Mustaine was a member of METALLICA for less than two years, from 1981 to 1983, before being dismissed and replaced by Hammett. He went on to form MEGADETH and achieve worldwide success on his own.
Mustaine feuded with the members of METALLICA for more than two decades before finally seemingly patching things up a decade and a half a ago. He jammed with his ex-bandmates on several occasions during "Big Four" shows and at METALLICA's 30th-anniversary concerts in 2011.
Last May, Mustaine gave a three-hour interview to Shawn Ryan, a former Navy SEAL and CIA contractor, and host of the Shawn Ryan Show, in which he spoke about his brief stint as a member of METALLICA in the early 1980s. Addressing the allegations that his excessive drinking was the main reason he was fired from METALLICA, Mustaine said: "We all drank. That's why they called it ALCOHOLICA. I mean, they didn't call it DAVE-ALCOHOLICA. We all drank. And they continued to drink like that even after I was gone. But that was, I think, the beginning of the end. And when we got out to New York, I had a reel of tape, this quarter-inch tape, that had probably two days' worth of guitar riffs on it, just me playing and playing and playing. And we took that tape player and the reel of tape with us out to New York. We did two shows out there, and after those two shows, they woke me up one morning and said, 'Look, you're out of the band.' And I said, 'What are you talking about?' 'You're out of the band.' I said, 'No warning? No second chance? You're not gonna give me a warning? You're just gonna kick me out?' And I thought that was unfair. And it showed a grotesque lack of character. And so that pissed me off and was a huge part of the fuel. But at the time, I was really mad and I didn't wanna forgive them for what they did. And I told them when I left, 'Do not use my music. And of course they used it. [The] 'Ride The Lightning' [title track] I wrote. 'The Call Of Ktulu' I wrote. Let's see, what else? There's 'Phantom Lord', 'Metal Militia', 'Jump In The Fire', 'The Four Horsemen'. And I wrote a bunch of 'Leper Messiah' [on METALLICA's third album, 'Master Of Puppets'] too. They didn't give me credit on that. You listen to the riffs, you know they're my riffs. It's, like, you think I'm gonna all of a sudden hear my riff and say, 'That's not me.' So, yeah, I wrote a lot of their music that made them, and all the solos on that first record were mine — the best Kirk [Hammett, Mustaine's replacement in METALLICA] could try and copy them."

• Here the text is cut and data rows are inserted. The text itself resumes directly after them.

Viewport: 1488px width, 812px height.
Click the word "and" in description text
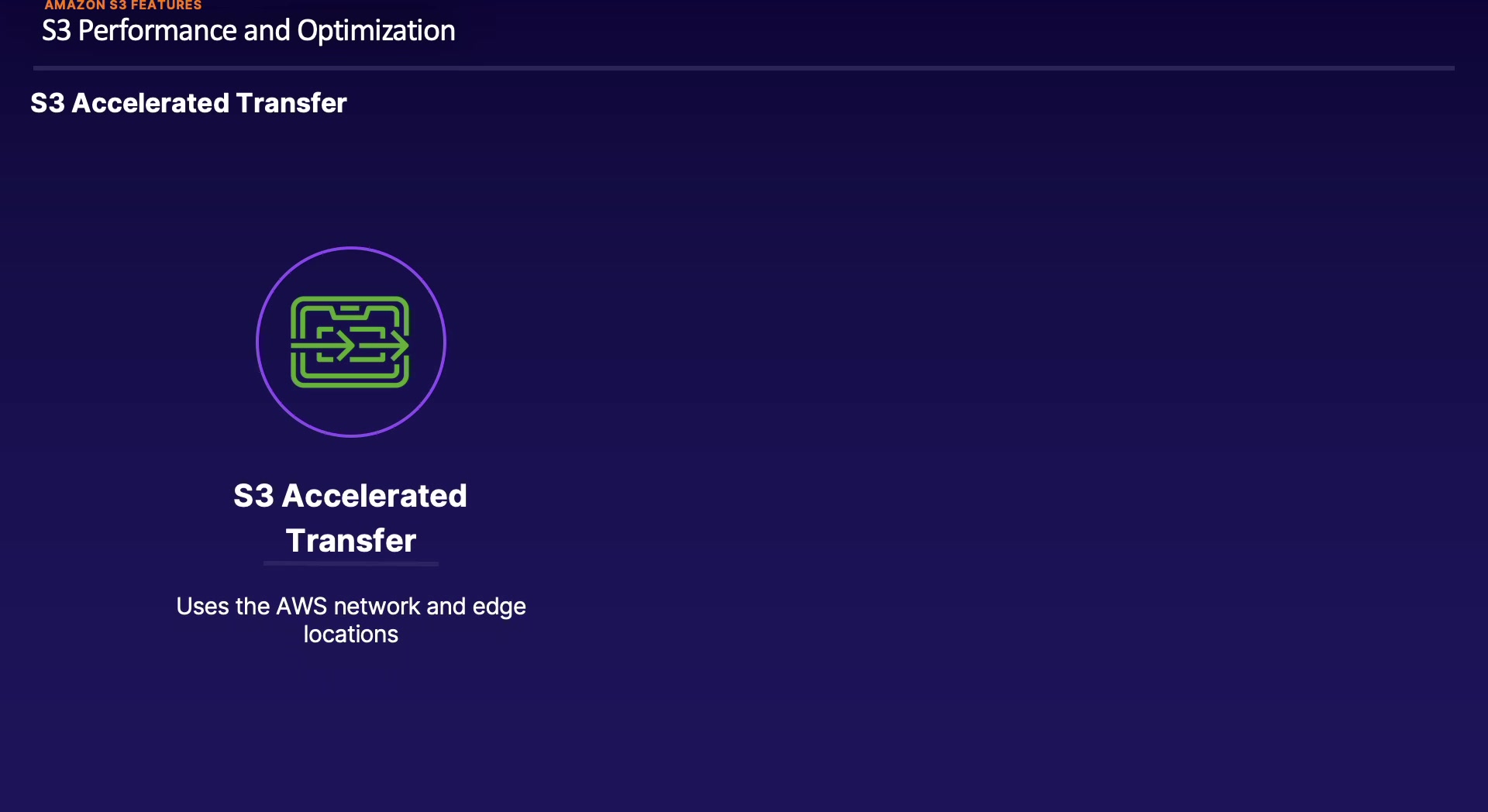[446, 607]
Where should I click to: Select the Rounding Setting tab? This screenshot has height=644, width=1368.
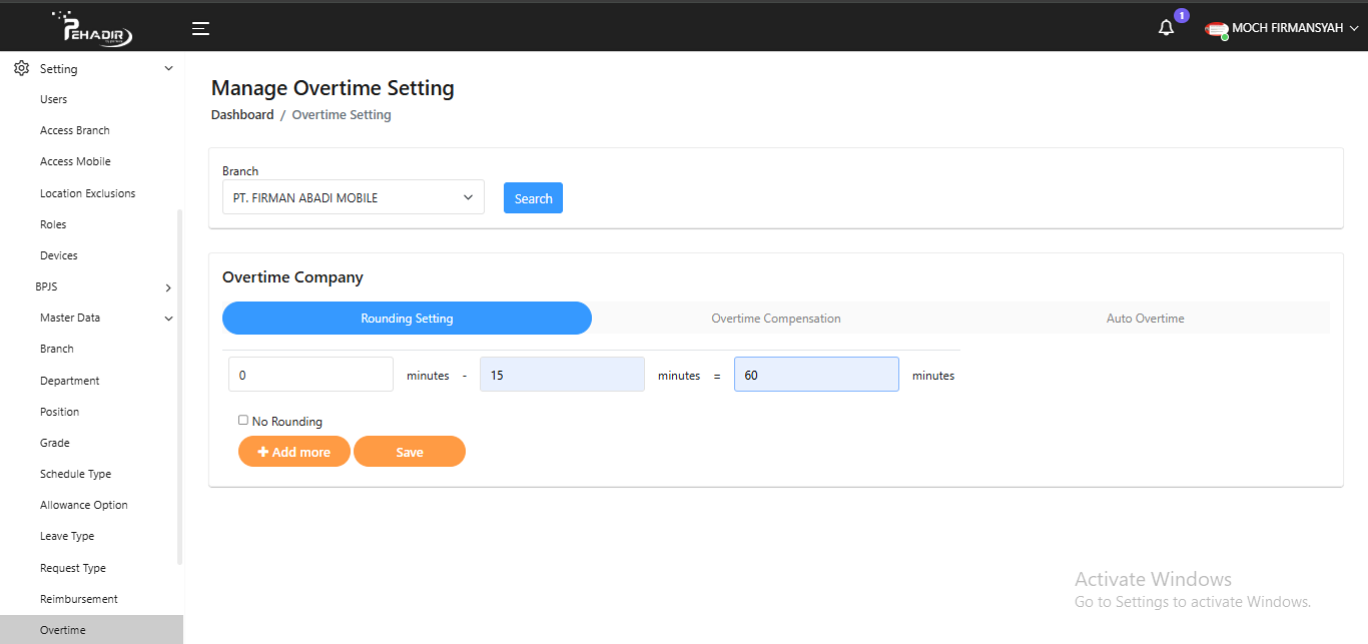coord(407,318)
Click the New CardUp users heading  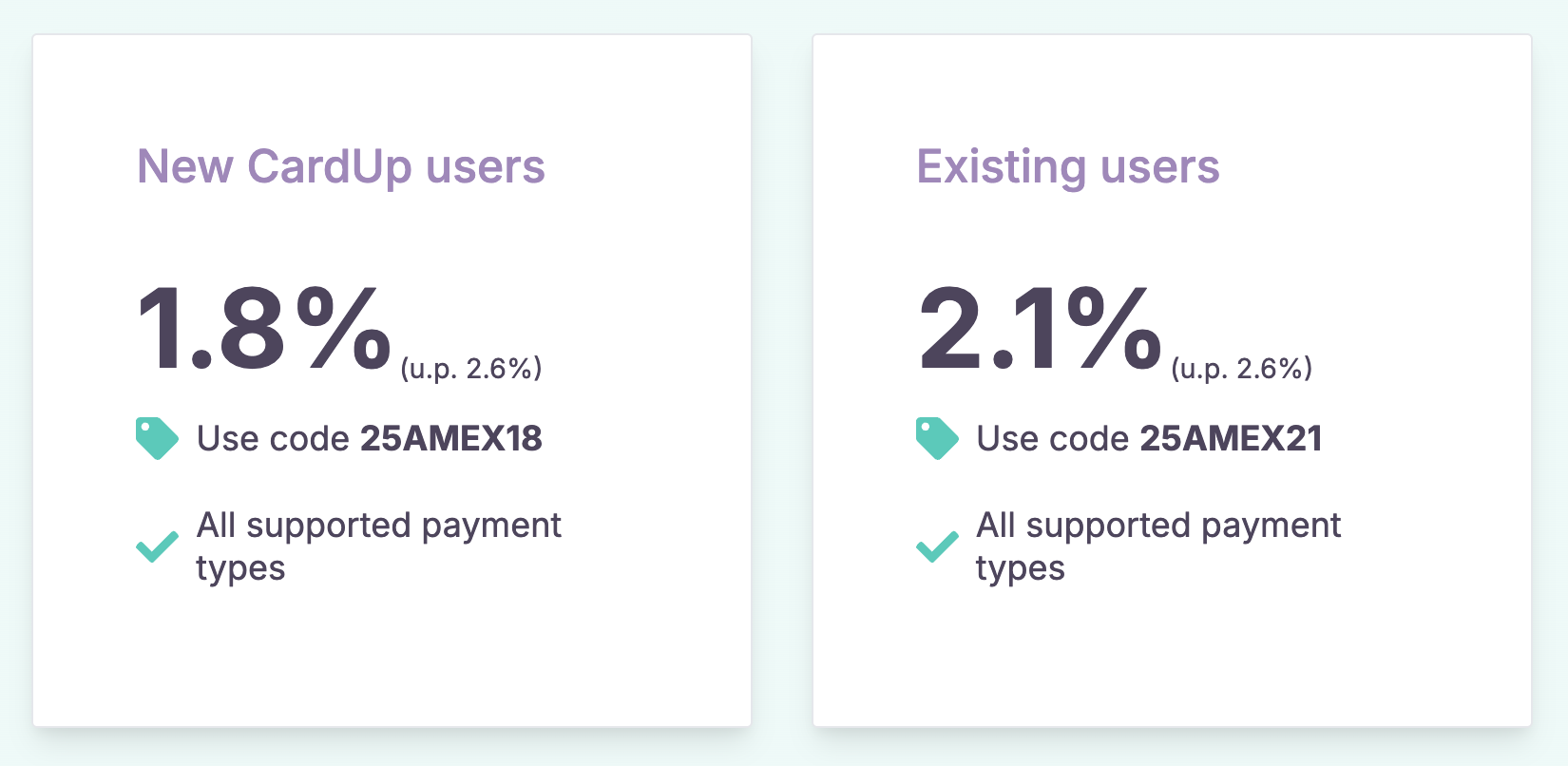(x=341, y=166)
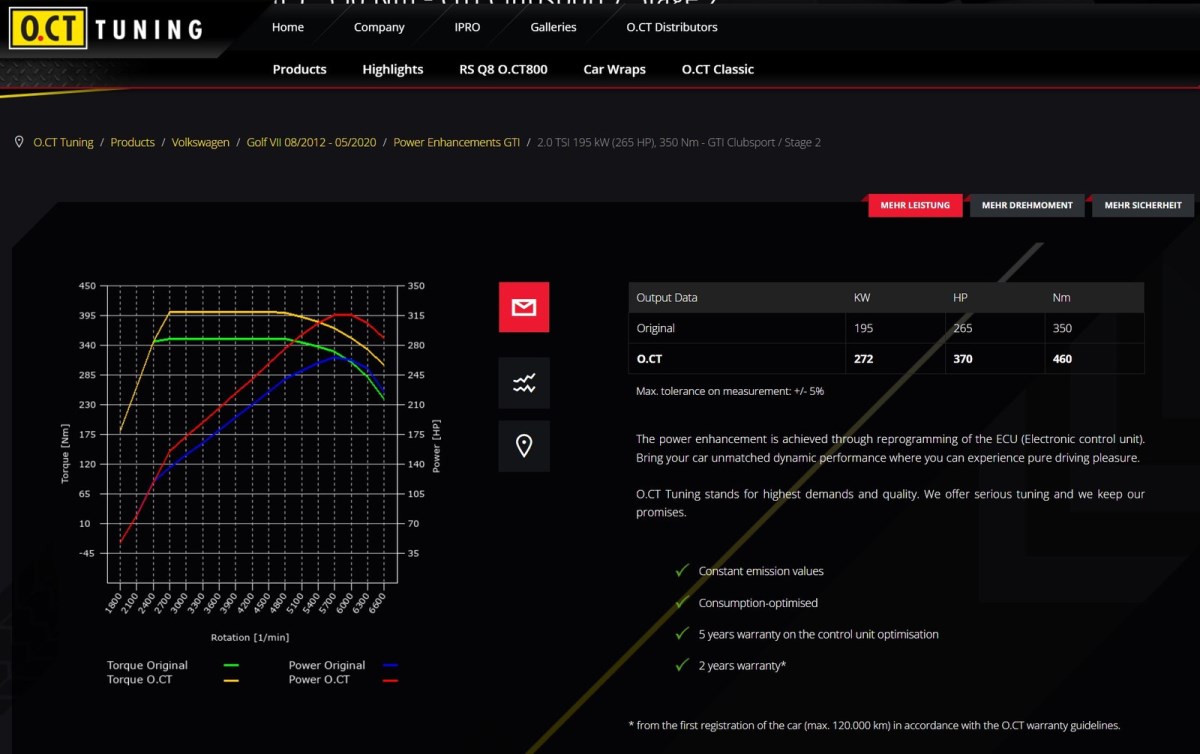This screenshot has height=754, width=1200.
Task: Click the green Torque Original legend swatch
Action: pos(232,666)
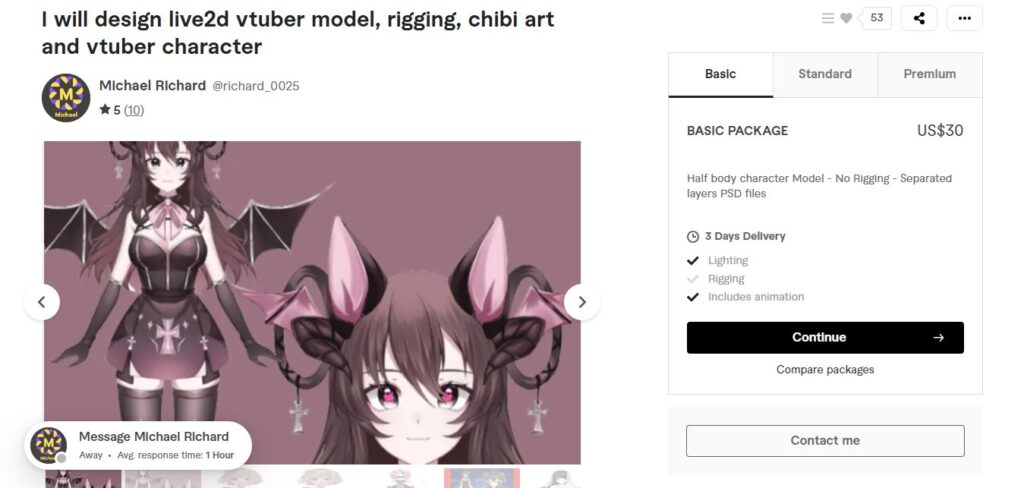The image size is (1024, 488).
Task: Click the heart favorite icon
Action: click(846, 18)
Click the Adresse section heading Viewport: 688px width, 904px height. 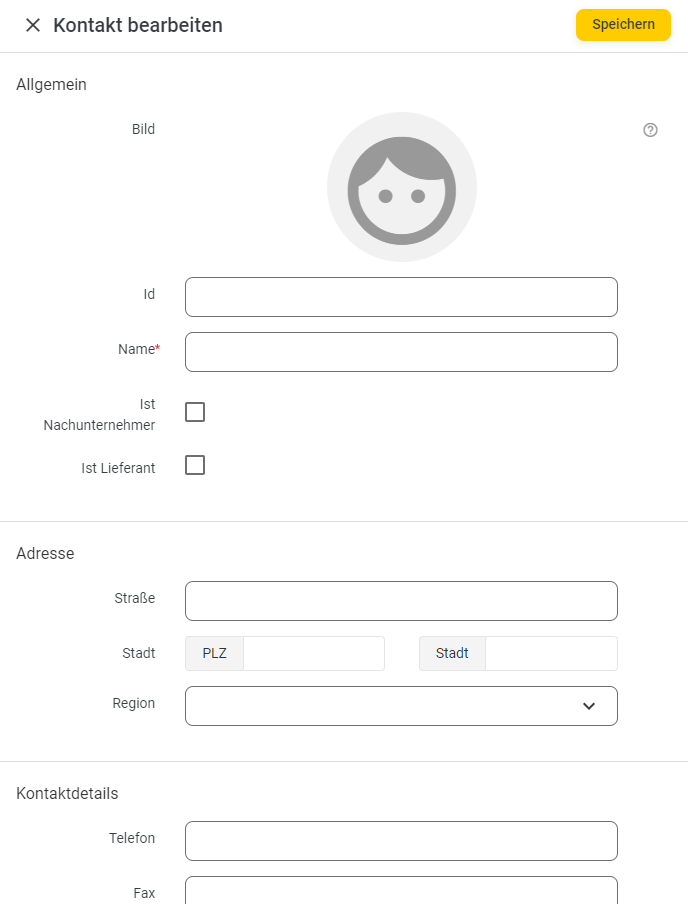(45, 553)
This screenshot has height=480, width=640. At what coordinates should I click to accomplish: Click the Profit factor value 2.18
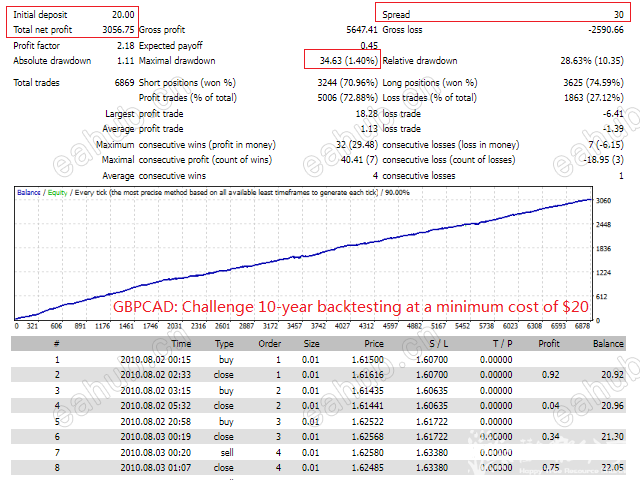[125, 46]
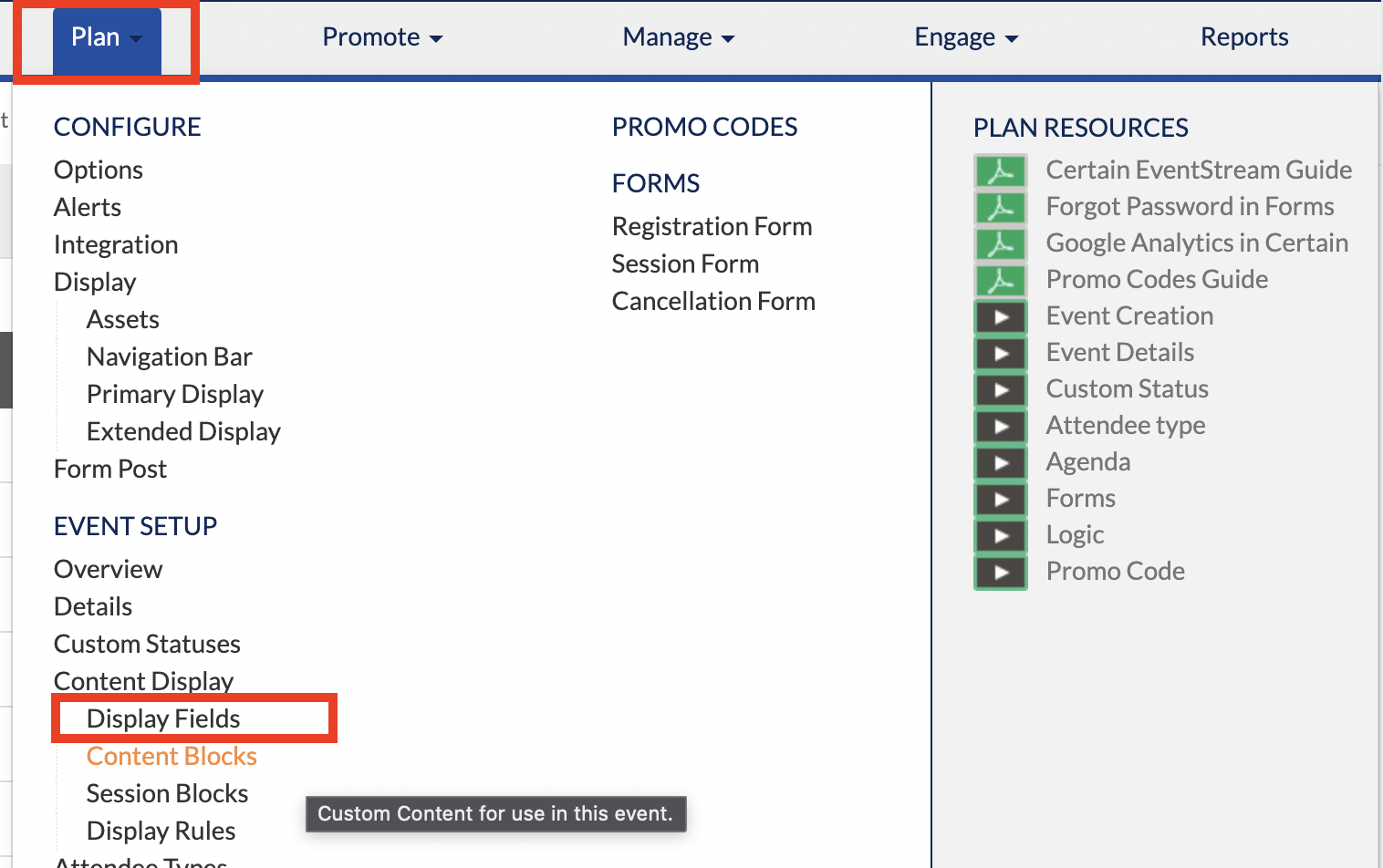Open the Registration Form link
Screen dimensions: 1383x868
[712, 226]
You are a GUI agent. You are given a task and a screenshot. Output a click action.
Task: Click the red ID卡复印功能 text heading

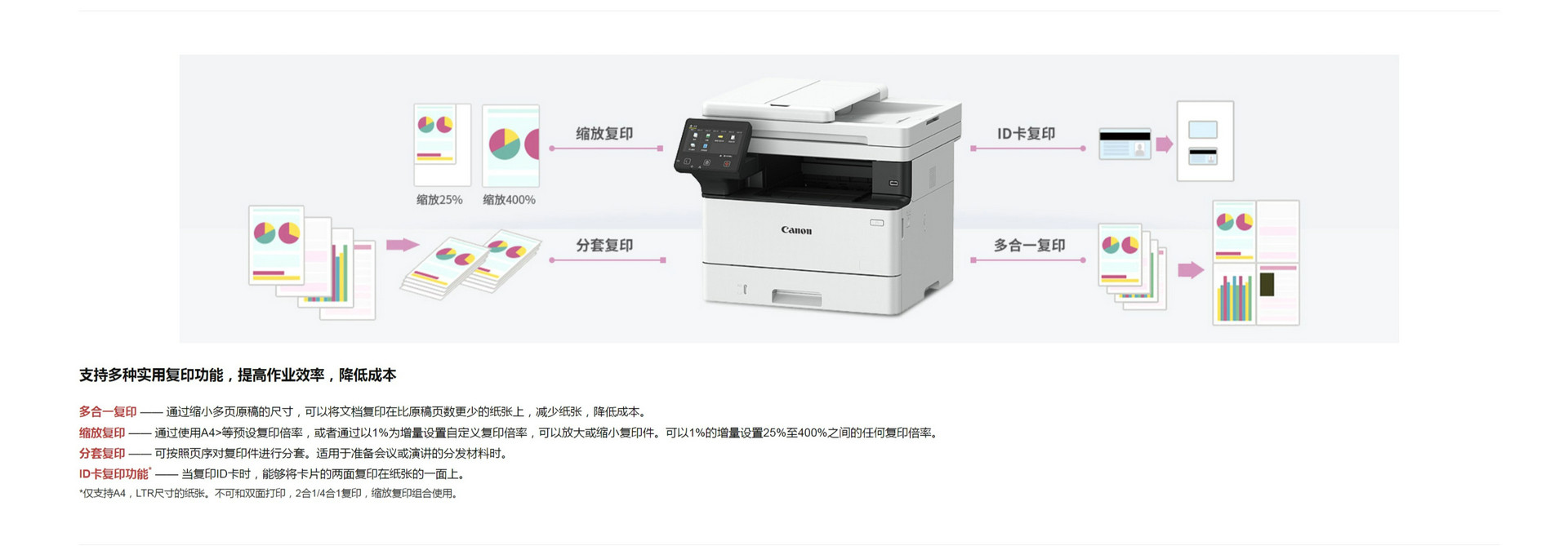pos(114,473)
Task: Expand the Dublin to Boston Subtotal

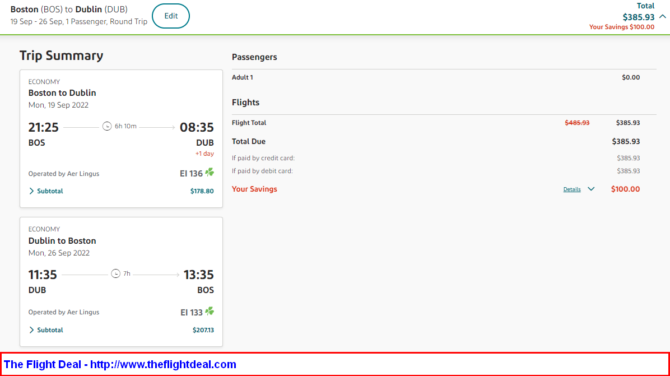Action: [46, 330]
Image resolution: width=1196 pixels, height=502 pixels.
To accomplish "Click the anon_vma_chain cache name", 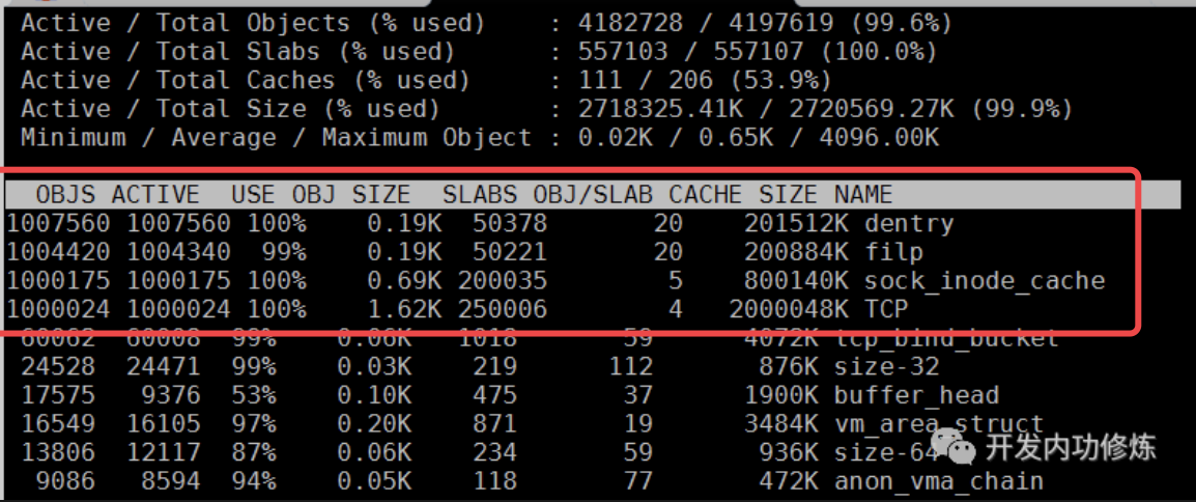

Asked what he did after he got "axed" from METALLICA, Mustaine said: "I went home and I contacted a friend of mine and I said, 'I quit.' She said, 'No, you didn't. You got fired.' And I said, 'Yeah, I got fired. I quit. I got fired, whatever. I'm back home. Wrong word. [it's] not changing the outcome.' And I made sure not to ever say that I quit, 'cause I wanted people to know that I was unfairly dismissed and that I didn't give a shit. 'Cause we [MEGADETH] may not be as big as they [METALLICA] are. Hell, their biggest song, 'Enter Sandman', go look up the band EXCEL right now. Look up their song — I think it's something 'Into The Unknown'. [Editor's note: The track is actually called 'Tapping Into The Emotional Void'.] Pretty similar."
"Megadeth" will be released on January 23, 2026 via Mustaine's Tradecraft imprint in partnership with Frontiers Label Group's new BLKIIBLK label.
Mustaine co-wrote the song "Ride The Lightning" with Hetfield, Ulrich and then-METALLICA bassist Cliff Burton.